Let’s say you have an operator or scientist searching for the data and making sure the data is of the right quality. Maybe they have to clean it up. Can you automate all those basic things? Because if those basic things that are automatable can be automated, then it will free up time for more of what I call the next step. So the next step would be, before a deviation happens, can we predict it? Instead of just waiting for a machine to break down, can we do the maintenance now? Maybe some of my more senior staff are leaving, so am I capturing their knowledge in a proper place? Am I still relying on paper records? I think it's really important that we capture as much as possible the basic items, so that the more complex investigations can be done in a more efficient way as we are no longer dealing with the “bread and butter” day-to-day issues.

What steps do you think are essential for Ireland to become a leader in digitalised biopharma manufacturing?

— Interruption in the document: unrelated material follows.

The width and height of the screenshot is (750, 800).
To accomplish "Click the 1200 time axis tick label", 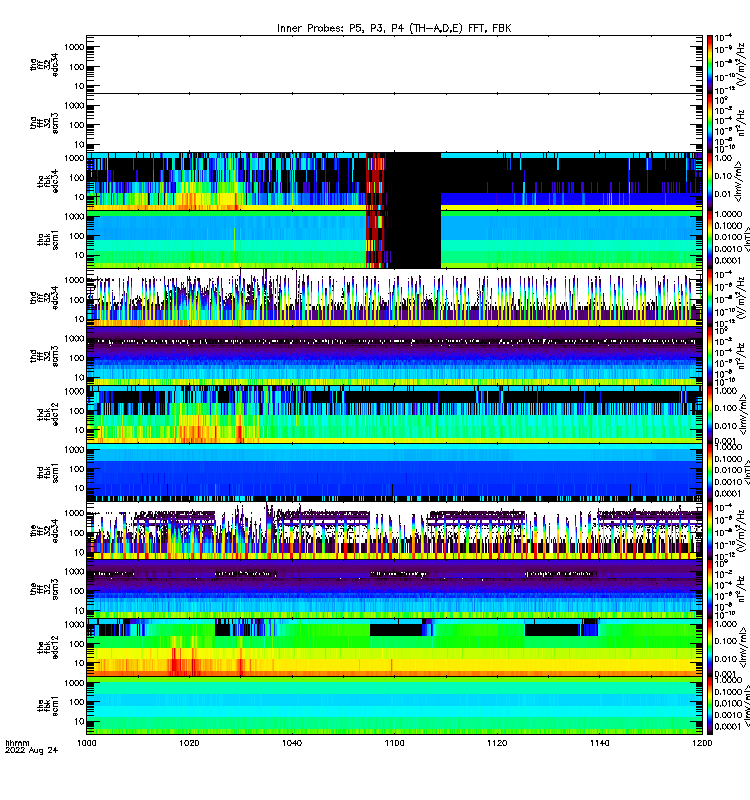I will (702, 743).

First of all, talk to IDA Executives and see what funding is available because there might be funding options open to you. Look at the Springboard Education offerings that we're doing with our academic partners. Again, there's an opportunity for organisations to be involved there without having to do it alone and rely only on their own operational budgets. And finally, if you want to see what digitalisation looks like, then come visit us at NIBRT and discuss how we can bring your own site innovation to the next level.

About NIBRT 

NIBRT’s mission is to help the growth and development of the biopharma manufacturing industry by providing cutting edge training and research solutions.
The Institute is based on an innovative collaboration between Industry, Government and Academia and opened its world class facility in 2011 in Dublin, Ireland. The facility was primarily funded by the Government of Ireland through Ireland's inward investment promotion agency, IDA Ireland, which is responsible for the attraction and development of foreign investment in Ireland. NIBRT offers a training and research experience not previously possible anywhere in the world.